Les droits du locataire

Lorsque les normes de salubrité ne sont pas atteintes dans un logement loué, le locataire de celui-ci est en droit, s’il bénéficie des APL, de prévenir la CAF. En effet, dans ce genre de cas, le propriétaire a pour obligation de réaliser des travaux. S’il n’y procède pas la CAF, suspend le versement des APL, cette part ne sera pas non plus à la charge du locataire, toutefois, leur montant sera amputé au prix total du loyer et le bailleur ne recevra plus qu’une partie du règlement.

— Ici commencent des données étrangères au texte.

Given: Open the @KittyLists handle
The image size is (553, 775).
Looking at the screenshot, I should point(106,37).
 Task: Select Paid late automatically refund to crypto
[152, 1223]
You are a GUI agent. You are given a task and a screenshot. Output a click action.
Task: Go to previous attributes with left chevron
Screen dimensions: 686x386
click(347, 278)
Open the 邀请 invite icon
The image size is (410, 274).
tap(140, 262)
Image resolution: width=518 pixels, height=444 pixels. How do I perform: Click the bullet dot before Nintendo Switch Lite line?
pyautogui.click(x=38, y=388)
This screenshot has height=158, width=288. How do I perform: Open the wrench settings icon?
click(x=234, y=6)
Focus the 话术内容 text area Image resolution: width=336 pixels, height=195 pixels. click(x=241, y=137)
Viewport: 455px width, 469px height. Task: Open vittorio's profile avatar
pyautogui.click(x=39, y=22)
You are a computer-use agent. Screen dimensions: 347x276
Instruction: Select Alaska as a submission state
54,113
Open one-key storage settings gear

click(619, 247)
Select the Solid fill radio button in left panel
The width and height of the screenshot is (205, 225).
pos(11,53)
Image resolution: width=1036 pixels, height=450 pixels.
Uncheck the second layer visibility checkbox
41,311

Dans le cas d’un arrêté de péril, le locataire n’a plus besoin de payer le loyer au bailleur le temps que la réhabilitation soit effectuée et cela même si l’arrêté de péril ne concerne que les façades de l’immeuble et qu’aucune interdiction d’habiter le bâtiment n’a été ordonnée. En effet, la mesure de suspension des loyers relative à la sécurité des occupants est valable pour un logement concerné par une réhabilitation moyennant généralement une interdiction d’y habiter mais est tout autant valable lorsque seules les parties communes de la copropriété doivent être réhabilitées puisque le quote-part du lot du bailleur comprend aussi les parties communes.

 

Lorsque la copropriété fait l’objet d’un arrêté de péril, les locataires ne sont plus redevables des loyers et des charges à partir du premier jour du mois suivant. Si les locataires doivent être relogés, ce sera également à la charge du copropriétaire. Si le copropriétaire ne s’en occupe pas, le maire imposera le relogement des locataires. Les frais seront toutefois à la charge du bailleur et augmenté par des intérêts, voire même accompagné de poursuites pénales.

 

 

Les aides au financement

Dans des opérations de réhabilitation totale de l’habitat qualifié “insalubre irrémédiable” ou “dangereux”, des aides au financement existent. Lorsque l’ensemble du bâtiment doit être remis aux normes ou restauré, une solution de relogement durable et un accompagnement social adapté doit être proposé aux habitants ne pouvant plus loger dans leur domicile. Pour cela, il existe deux dispositifs : RHI et Thirori.

 

La mise en place de ces deux dispositifs nécessite une étude de faisabilité préalable qui permet de définir les conditions de mise en place adéquates. L’Agence nationale de l'habitat (ANAH) peut permettre de bénéficier d’une aide à hauteur de 50 % du montant HT que coûte cette étude de faisabilité. Le plafond de cette subvention est de 200 000 € HT.

 

Résorption de l’habitat insalubre (RHI)

Pour les immeubles considérés comme étant dans un état irrémédiable ou dangereux, les résidents devront quitter les lieux, ce dispositif est mis en place sous maîtrise d’ouvrage publique locale.

 

Restauration Immobilière Thirori

Pour les immeubles ayant reçu un arrêté de péril ordinaire, d’insalubrité remédiable ou bien une prescription de mise en sécurité, ce dispositif concerne la réhabilitation lourde d'un ou plusieurs immeubles lorsqu’ils ont été acquis, au préalable, soit à l’amiable soit suite à une expropriation.

 

Les travaux d’office

Dans les cas considérés comme dangereux ou insalubres, un arrêté de police pourra être assigné à la copropriété. Lorsque les copropriétaires ne peuvent pas financer les travaux, la collectivité locale pourra se charger d’effectuer les travaux d’office en se substituant à un ou plusieurs copropriétaires ne pouvant pas payer leur part des travaux.

Il est possible de bénéficier de l’ANAH à hauteur de 50 % du montant HT, cette fois-ci, sans plafond d’aide.